More details on `SurvStat` are available [here](https://survstat.rki.de/Content/Query/Main.aspx#CreateQuery)

# Age stratification example

This example shows how to get some disease count data stratified by age. valid
age groupings are defined in the `rsurvstat::age_groups` list (
`r length(rsurvstat::age_groups)` items). Supported diseases are in the
`rsurvstat::diseases` list (`r length(rsurvstat::diseases)` items). 
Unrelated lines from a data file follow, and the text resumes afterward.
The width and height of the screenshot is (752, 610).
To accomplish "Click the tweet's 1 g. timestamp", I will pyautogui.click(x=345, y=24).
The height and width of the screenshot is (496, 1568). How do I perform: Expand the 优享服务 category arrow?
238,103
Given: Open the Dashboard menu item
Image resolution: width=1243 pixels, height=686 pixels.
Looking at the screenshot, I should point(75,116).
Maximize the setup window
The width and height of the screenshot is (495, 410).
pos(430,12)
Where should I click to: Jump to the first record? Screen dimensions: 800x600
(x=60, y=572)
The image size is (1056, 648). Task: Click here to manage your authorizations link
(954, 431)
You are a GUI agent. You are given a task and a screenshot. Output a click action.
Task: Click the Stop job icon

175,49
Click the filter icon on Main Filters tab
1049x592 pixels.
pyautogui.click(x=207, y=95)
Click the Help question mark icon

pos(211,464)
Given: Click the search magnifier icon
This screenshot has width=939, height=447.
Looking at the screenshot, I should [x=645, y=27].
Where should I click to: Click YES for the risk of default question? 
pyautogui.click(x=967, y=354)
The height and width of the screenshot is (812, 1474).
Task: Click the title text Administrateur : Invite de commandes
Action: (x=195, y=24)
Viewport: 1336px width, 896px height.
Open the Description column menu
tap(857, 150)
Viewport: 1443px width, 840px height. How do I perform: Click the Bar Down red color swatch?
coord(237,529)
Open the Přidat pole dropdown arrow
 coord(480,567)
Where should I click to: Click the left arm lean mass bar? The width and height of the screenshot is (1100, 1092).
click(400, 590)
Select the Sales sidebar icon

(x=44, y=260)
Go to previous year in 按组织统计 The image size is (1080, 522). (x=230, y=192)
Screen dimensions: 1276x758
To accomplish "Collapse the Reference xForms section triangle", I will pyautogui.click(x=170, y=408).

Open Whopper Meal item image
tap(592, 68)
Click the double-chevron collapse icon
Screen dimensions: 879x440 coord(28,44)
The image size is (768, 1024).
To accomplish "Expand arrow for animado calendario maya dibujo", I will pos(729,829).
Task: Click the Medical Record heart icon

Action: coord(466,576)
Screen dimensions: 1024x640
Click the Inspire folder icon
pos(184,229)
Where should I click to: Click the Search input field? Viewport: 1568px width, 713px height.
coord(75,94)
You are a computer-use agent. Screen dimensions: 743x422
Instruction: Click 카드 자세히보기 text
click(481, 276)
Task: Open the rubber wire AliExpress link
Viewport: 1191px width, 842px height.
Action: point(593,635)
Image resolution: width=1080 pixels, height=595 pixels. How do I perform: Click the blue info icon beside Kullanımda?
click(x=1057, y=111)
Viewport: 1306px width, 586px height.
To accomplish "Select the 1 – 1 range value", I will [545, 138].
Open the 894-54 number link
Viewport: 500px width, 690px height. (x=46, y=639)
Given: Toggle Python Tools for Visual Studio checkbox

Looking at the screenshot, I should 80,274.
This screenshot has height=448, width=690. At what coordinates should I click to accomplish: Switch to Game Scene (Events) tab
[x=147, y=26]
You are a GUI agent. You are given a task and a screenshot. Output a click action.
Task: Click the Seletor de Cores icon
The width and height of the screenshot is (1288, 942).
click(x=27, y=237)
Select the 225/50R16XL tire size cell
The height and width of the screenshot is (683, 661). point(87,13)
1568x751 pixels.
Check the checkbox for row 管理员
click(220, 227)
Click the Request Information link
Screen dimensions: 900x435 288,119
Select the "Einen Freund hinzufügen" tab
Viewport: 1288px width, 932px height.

The data demonstrates left and right truncation due to ascertainment bias and
reporting delays. Zero counts are not made explicit in the data and it is not
possible to differentiate between zeros and missing values. The count data is
not normalised by population size, so on first glance it seems there is not much
difference between the age groups:

```{r}
entero = get_timeseries(
  diseases$Enterovirus, 
  "Count",
  age_group = age_groups$zero_fifteen)

ggplot2::ggplot(
    entero, 
    ggplot2::aes(x=date, y=count, colour = age_name)
  ) + 
  ggplot2::geom_line()
  
```


We can infer an estimate of the time varying population denominator from
SurvStat and normalise the count, which highlights the difference between the
age groups:

```{r}
entero2 = entero %>% 
  fit_population() %>% 
  dplyr::mutate(weekly_incidence_per_100K = count/population*100000)

ggplot2::ggplot(
    entero2,
    ggplot2::aes(x=date, y=weekly_incidence_per_100K, colour=age_name)
  ) + 
  ggplot2::geom_line()

```

# Geography

Data can be retrieved by region. There are 3 levels of detail, `state`, `nuts` 
and the most granular `county`. This is an example of the incidence of COVID-19
between 2020 and 2022 at NUTS2 level (legend hidden for clarity).

```{r}

covid_by_nuts = get_timeseries(
  disease = diseases$`COVID-19`, 
  measure="Incidence", 
  years = 2020:2022,
  geography = "nuts"
)

ggplot2::ggplot(
    covid_by_nuts,
    ggplot2::aes(x=date, y=incidence, colour=geo_name)
  ) + 
  ggplot2::geom_line() + 
  ggplot2::guides(colour = ggplot2::guide_none())

```

For geographic data matching `sf` maps are supplied in the package, that can be
joined to the `SurvStat` output. We pick 3 interesting times in the lead up to
the peak:

```{r}

# Pick a set of dates around the peak:
peak_date = covid_by_nuts$date[covid_by_nuts$incidence == max(covid_by_nuts$incidence)]
peak_date = peak_date+c(-14,-7, 0)
peak = covid_by_nuts %>% dplyr::filter(date %in% peak_date)

ggplot2::ggplot(
    NutsKey71Map %>% dplyr::inner_join(peak, by=c("Id" = "geo_code")),
    ggplot2::aes(fill = incidence)
  )+
  ggplot2::geom_sf()+
  ggplot2::facet_wrap(~date,nrow = 1)+
  ggplot2::scale_fill_viridis_c()

```

# Disease subtype

Data can also be retrieved as snapshots in time, either at a yearly or weekly
resolution. The periods are defined in terms of infectious disease seasons
starting at calendar week 1, 27 or 40. In this example we get the pneumococcal
serotypes for a single winter season (2024 week 27 to 2025 week 27). This does
not extract the whole timeseries but just the cases for that single time period.

```{r}

pneumo_by_serotype = get_snapshot(
  disease = diseases$`Pneumococcus (IfSG`, 
  disease_subtype = TRUE, 
  season = 2024,
  season_start = 27
)

pneumo_by_serotype = pneumo_by_serotype %>% 
  # remove non typed and unknowns:
  dplyr::filter(startsWith(disease_subtype_name,"Sero")) %>%
  # removed serotypes with no detected cases:
  dplyr::filter(!is.na(count)) 

ggplot2::ggplot(
  pneumo_by_serotype,
  ggplot2::aes(x=disease_subtype_name, y=count)
)+
  ggplot2::geom_bar(stat="identity")+
  ggplot2::theme(axis.text.x = ggplot2::element_text(size = 8, angle = 90,hjust=1,vjust=0.5))


```

# Conclusion

The `rsurvstat` package provides access to a rich data set for downstream
epidemiological analysis, covering a broad set of diseases, at weekly
resolution. There are potentially ascertainment biases and reporting delays in
the data, which must be adjusted for.